BY VALERIE DYE
The term ‘Blended Family’ is used to refer to families consisting of married couples and their children from previous relationships. This type of family often presents a challenge in will and estate planning as each party will have a desire to leave assets to his or her children. Without careful planning the children of one party may not benefit from an inheritance. Take for instance the following scenario: John is widowed and has two children from his previous marriage. He also owns a home which was previously jointly owned by him and his deceased wife. John subsequently marries Mary who also has two children from a previous marriage. Mary and John live together in John’s home. Several years later John dies and Mary inherits all of John’s assets. It is highly likely that Mary will then make a will leaving all her assets (including the home she inherited after John died) to her children. Even if she dies intestate her children and not John’s children, will be the beneficiaries of her assets. Unfortunately, in this scenario John did not take steps to ensure that his children were left an inheritance after his death.
One way of making provisions for all beneficiaries in a blended family is for couples to execute mutual wills. In the Superior Court of Justice Case, Rammage v Estate of Roussel, 2016 ONSC, Justice Robert highlighted the elements of a mutual will. Essentially the mutual will is a reciprocal will in which both parties receive identical benefits from each other and they both identify the same third parties to whom the assets will go after the surviving spouse dies. For instance, to ensure that John’s children as well as Mary’s children receive shares of their assets after they are both dead John could have bequeathed his assets to Mary with a provision in his will that upon Mary’s death the assets will go to all four children equally. Mary would also have made a will leaving her assets to John with a provision that upon John’s death the assets will go to all four children equally. In such a case, regardless of which party dies last the result would be the same.
In order for the parties to obtain these results from their mutual wills the wills must have a proviso stating that they are irrevocable. Further, as stated by Justice Reid in Rammage v Estate of Roussel, ‘there must be evidence of a binding legal contract in order for the will to be interpreted as a mutual will. As such, one party will be unable alter his or her will without the consent of the other.

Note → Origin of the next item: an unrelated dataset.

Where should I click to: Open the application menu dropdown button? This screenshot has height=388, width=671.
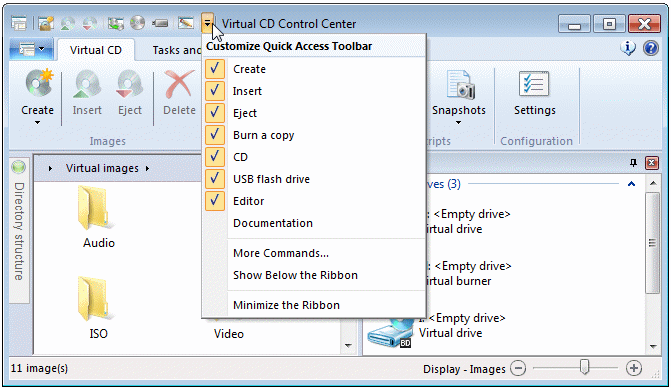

Furthermore, once such a contract is established one party is not allowed to change his or her will after the death of the other, since at that point the dead party’s consent cannot be obtained. As soon as one party dies the mutual will becomes irrevocable. The surviving party will now hold the existing assets in trust for the named beneficiaries. The agreement not to revoke the will may be either a separate document or it may be incorporated in the will. In the absence of a written agreement the court may infer the existence of an oral agreement as in did in Rammage v Estate of Roussel.
If the surviving party decides to breach the agreement and revoke his or her will the children of the deceased party can bring an action in court to enforce the terms of the will.